What the task asks
Whatever the records contain, reproduce all of them exactly.

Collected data

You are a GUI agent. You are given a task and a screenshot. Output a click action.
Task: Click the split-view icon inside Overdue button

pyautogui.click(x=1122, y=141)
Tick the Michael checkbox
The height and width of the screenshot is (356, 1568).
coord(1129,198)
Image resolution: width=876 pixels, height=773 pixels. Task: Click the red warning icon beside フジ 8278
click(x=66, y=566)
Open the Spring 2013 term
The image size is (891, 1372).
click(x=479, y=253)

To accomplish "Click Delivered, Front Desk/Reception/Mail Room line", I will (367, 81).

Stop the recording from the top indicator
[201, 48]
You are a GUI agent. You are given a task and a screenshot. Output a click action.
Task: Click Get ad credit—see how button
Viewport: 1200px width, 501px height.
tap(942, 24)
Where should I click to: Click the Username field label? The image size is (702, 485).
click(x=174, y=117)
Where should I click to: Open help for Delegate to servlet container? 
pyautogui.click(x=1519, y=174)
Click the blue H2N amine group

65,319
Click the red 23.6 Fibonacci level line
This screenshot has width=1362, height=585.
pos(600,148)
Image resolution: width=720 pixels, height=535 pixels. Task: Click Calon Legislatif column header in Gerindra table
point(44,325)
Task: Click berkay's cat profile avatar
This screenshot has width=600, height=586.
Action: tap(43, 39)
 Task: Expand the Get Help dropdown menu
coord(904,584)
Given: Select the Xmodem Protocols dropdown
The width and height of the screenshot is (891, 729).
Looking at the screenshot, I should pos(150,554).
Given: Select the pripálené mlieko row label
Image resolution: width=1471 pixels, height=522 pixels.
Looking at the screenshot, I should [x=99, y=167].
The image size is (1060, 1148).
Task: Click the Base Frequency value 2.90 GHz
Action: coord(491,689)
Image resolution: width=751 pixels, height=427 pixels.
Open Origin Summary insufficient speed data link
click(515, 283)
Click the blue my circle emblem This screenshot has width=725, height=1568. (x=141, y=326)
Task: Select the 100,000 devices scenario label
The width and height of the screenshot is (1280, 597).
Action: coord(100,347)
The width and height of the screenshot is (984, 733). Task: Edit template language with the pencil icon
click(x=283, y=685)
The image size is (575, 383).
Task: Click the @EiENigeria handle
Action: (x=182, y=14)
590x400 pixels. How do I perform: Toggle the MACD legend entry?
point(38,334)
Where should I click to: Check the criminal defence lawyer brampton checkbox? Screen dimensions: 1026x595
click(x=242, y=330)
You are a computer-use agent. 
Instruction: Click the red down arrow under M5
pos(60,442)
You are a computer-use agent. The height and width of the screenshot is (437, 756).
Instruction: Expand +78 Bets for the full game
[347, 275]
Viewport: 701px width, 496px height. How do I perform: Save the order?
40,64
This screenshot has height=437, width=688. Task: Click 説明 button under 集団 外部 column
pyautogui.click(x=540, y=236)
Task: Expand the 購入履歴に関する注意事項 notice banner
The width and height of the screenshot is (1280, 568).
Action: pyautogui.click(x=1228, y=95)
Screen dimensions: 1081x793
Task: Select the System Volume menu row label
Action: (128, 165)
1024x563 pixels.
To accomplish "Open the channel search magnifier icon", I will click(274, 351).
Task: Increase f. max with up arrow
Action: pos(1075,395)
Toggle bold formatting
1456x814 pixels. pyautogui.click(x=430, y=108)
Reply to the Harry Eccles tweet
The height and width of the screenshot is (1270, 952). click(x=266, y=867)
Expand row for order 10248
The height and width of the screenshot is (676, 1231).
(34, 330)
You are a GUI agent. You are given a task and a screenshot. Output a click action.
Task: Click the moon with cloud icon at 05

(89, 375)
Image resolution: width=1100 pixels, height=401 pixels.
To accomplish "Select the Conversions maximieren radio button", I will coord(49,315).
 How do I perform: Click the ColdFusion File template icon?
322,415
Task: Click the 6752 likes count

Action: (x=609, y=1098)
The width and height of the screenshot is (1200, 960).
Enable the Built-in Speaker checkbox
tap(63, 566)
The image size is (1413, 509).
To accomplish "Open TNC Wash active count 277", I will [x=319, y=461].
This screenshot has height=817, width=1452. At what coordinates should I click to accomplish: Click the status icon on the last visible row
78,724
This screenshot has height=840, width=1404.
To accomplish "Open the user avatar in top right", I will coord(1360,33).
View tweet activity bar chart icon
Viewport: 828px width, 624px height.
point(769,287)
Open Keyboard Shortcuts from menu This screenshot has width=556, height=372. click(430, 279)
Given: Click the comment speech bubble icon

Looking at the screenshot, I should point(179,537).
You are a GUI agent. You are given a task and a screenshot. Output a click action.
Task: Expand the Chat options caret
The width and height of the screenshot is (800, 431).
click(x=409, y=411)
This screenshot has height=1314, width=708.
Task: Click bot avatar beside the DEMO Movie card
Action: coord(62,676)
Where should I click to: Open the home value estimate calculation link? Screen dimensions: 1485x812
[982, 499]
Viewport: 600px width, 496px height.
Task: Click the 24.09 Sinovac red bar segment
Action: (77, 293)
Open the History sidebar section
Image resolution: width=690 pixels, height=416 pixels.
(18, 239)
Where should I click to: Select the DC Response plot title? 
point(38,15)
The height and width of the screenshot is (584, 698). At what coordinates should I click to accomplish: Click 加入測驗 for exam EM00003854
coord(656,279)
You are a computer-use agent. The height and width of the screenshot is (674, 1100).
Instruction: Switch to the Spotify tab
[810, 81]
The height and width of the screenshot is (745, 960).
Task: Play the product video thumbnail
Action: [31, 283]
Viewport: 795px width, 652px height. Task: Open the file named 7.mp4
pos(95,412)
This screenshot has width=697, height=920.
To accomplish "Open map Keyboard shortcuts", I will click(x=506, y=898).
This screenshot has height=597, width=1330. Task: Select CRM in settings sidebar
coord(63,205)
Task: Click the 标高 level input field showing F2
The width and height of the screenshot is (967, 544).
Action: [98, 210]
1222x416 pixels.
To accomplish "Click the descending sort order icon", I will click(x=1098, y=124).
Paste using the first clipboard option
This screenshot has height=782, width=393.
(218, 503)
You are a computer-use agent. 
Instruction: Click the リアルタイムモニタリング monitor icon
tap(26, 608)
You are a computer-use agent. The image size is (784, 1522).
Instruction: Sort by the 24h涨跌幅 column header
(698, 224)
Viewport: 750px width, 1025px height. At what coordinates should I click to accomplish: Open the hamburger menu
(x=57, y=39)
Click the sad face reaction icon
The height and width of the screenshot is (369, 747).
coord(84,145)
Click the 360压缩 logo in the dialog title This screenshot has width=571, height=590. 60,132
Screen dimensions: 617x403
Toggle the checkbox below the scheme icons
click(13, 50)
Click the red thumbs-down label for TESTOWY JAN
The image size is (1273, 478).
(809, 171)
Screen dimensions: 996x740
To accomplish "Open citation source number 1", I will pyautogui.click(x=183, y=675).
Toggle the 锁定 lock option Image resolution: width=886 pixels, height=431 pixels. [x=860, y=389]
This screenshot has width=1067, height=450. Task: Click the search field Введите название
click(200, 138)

Task output
You are a GUI agent. You are given a task and a screenshot. Output a click action.
Task: Click the split-view icon inside Overdue button

pyautogui.click(x=1122, y=141)
Tick the Michael checkbox
The height and width of the screenshot is (356, 1568).
coord(1129,198)
Image resolution: width=876 pixels, height=773 pixels. Task: Click the red warning icon beside フジ 8278
click(x=66, y=566)
Open the Spring 2013 term
The image size is (891, 1372).
click(x=479, y=253)

To accomplish "Click Delivered, Front Desk/Reception/Mail Room line", I will (367, 81).

Stop the recording from the top indicator
[201, 48]
You are a GUI agent. You are given a task and a screenshot. Output a click action.
Task: Click Get ad credit—see how button
Viewport: 1200px width, 501px height.
tap(942, 24)
Where should I click to: Click the Username field label? The image size is (702, 485).
click(x=174, y=117)
Where should I click to: Open help for Delegate to servlet container? 
pyautogui.click(x=1519, y=174)
Click the blue H2N amine group

65,319
Click the red 23.6 Fibonacci level line
This screenshot has width=1362, height=585.
pos(600,148)
Image resolution: width=720 pixels, height=535 pixels. Task: Click Calon Legislatif column header in Gerindra table
point(44,325)
Task: Click berkay's cat profile avatar
This screenshot has width=600, height=586.
Action: tap(43, 39)
 Task: Expand the Get Help dropdown menu
coord(904,584)
Given: Select the Xmodem Protocols dropdown
The width and height of the screenshot is (891, 729).
Looking at the screenshot, I should pos(150,554).
Given: Select the pripálené mlieko row label
Image resolution: width=1471 pixels, height=522 pixels.
Looking at the screenshot, I should [x=99, y=167].
The image size is (1060, 1148).
Task: Click the Base Frequency value 2.90 GHz
Action: coord(491,689)
Image resolution: width=751 pixels, height=427 pixels.
Open Origin Summary insufficient speed data link
click(515, 283)
Click the blue my circle emblem This screenshot has width=725, height=1568. (x=141, y=326)
Task: Select the 100,000 devices scenario label
The width and height of the screenshot is (1280, 597).
Action: coord(100,347)
The width and height of the screenshot is (984, 733). Task: Edit template language with the pencil icon
click(x=283, y=685)
The image size is (575, 383).
Task: Click the @EiENigeria handle
Action: (x=182, y=14)
590x400 pixels. How do I perform: Toggle the MACD legend entry?
point(38,334)
Where should I click to: Check the criminal defence lawyer brampton checkbox? Screen dimensions: 1026x595
click(x=242, y=330)
You are a computer-use agent. 
Instruction: Click the red down arrow under M5
pos(60,442)
You are a computer-use agent. The height and width of the screenshot is (437, 756).
Instruction: Expand +78 Bets for the full game
[347, 275]
Viewport: 701px width, 496px height. How do I perform: Save the order?
40,64
This screenshot has height=437, width=688. Task: Click 説明 button under 集団 外部 column
pyautogui.click(x=540, y=236)
Task: Expand the 購入履歴に関する注意事項 notice banner
The width and height of the screenshot is (1280, 568).
Action: pyautogui.click(x=1228, y=95)
Screen dimensions: 1081x793
Task: Select the System Volume menu row label
Action: (128, 165)
1024x563 pixels.
To accomplish "Open the channel search magnifier icon", I will click(274, 351).
Task: Increase f. max with up arrow
Action: pos(1075,395)
Toggle bold formatting
1456x814 pixels. pyautogui.click(x=430, y=108)
Reply to the Harry Eccles tweet
The height and width of the screenshot is (1270, 952). click(x=266, y=867)
Expand row for order 10248
The height and width of the screenshot is (676, 1231).
(34, 330)
You are a GUI agent. You are given a task and a screenshot. Output a click action.
Task: Click the moon with cloud icon at 05

(89, 375)
Image resolution: width=1100 pixels, height=401 pixels.
To accomplish "Select the Conversions maximieren radio button", I will coord(49,315).
 How do I perform: Click the ColdFusion File template icon?
322,415
Task: Click the 6752 likes count

Action: (x=609, y=1098)
The width and height of the screenshot is (1200, 960).
Enable the Built-in Speaker checkbox
tap(63, 566)
The image size is (1413, 509).
To accomplish "Open TNC Wash active count 277", I will [x=319, y=461].
This screenshot has height=817, width=1452. At what coordinates should I click to accomplish: Click the status icon on the last visible row
78,724
This screenshot has height=840, width=1404.
To accomplish "Open the user avatar in top right", I will coord(1360,33).
View tweet activity bar chart icon
Viewport: 828px width, 624px height.
point(769,287)
Open Keyboard Shortcuts from menu This screenshot has width=556, height=372. click(430, 279)
Given: Click the comment speech bubble icon

Looking at the screenshot, I should point(179,537).
You are a GUI agent. You are given a task and a screenshot. Output a click action.
Task: Expand the Chat options caret
The width and height of the screenshot is (800, 431).
click(x=409, y=411)
This screenshot has height=1314, width=708.
Task: Click bot avatar beside the DEMO Movie card
Action: coord(62,676)
Where should I click to: Open the home value estimate calculation link? Screen dimensions: 1485x812
[982, 499]
Viewport: 600px width, 496px height.
Task: Click the 24.09 Sinovac red bar segment
Action: (77, 293)
Open the History sidebar section
Image resolution: width=690 pixels, height=416 pixels.
(18, 239)
Where should I click to: Select the DC Response plot title? 
point(38,15)
The height and width of the screenshot is (584, 698). At what coordinates should I click to accomplish: Click 加入測驗 for exam EM00003854
coord(656,279)
You are a computer-use agent. The height and width of the screenshot is (674, 1100).
Instruction: Switch to the Spotify tab
[810, 81]
The height and width of the screenshot is (745, 960).
Task: Play the product video thumbnail
Action: [31, 283]
Viewport: 795px width, 652px height. Task: Open the file named 7.mp4
pos(95,412)
This screenshot has width=697, height=920.
To accomplish "Open map Keyboard shortcuts", I will click(x=506, y=898).
This screenshot has height=597, width=1330. Task: Select CRM in settings sidebar
coord(63,205)
Task: Click the 标高 level input field showing F2
The width and height of the screenshot is (967, 544).
Action: [98, 210]
1222x416 pixels.
To accomplish "Click the descending sort order icon", I will click(x=1098, y=124).
Paste using the first clipboard option
This screenshot has height=782, width=393.
(218, 503)
You are a computer-use agent. 
Instruction: Click the リアルタイムモニタリング monitor icon
tap(26, 608)
You are a computer-use agent. The image size is (784, 1522).
Instruction: Sort by the 24h涨跌幅 column header
(698, 224)
Viewport: 750px width, 1025px height. At what coordinates should I click to accomplish: Open the hamburger menu
(x=57, y=39)
Click the sad face reaction icon
The height and width of the screenshot is (369, 747).
coord(84,145)
Click the 360压缩 logo in the dialog title This screenshot has width=571, height=590. 60,132
Screen dimensions: 617x403
Toggle the checkbox below the scheme icons
click(13, 50)
Click the red thumbs-down label for TESTOWY JAN
The image size is (1273, 478).
(809, 171)
Screen dimensions: 996x740
To accomplish "Open citation source number 1", I will pyautogui.click(x=183, y=675).
Toggle the 锁定 lock option Image resolution: width=886 pixels, height=431 pixels. [x=860, y=389]
This screenshot has width=1067, height=450. Task: Click the search field Введите название
click(200, 138)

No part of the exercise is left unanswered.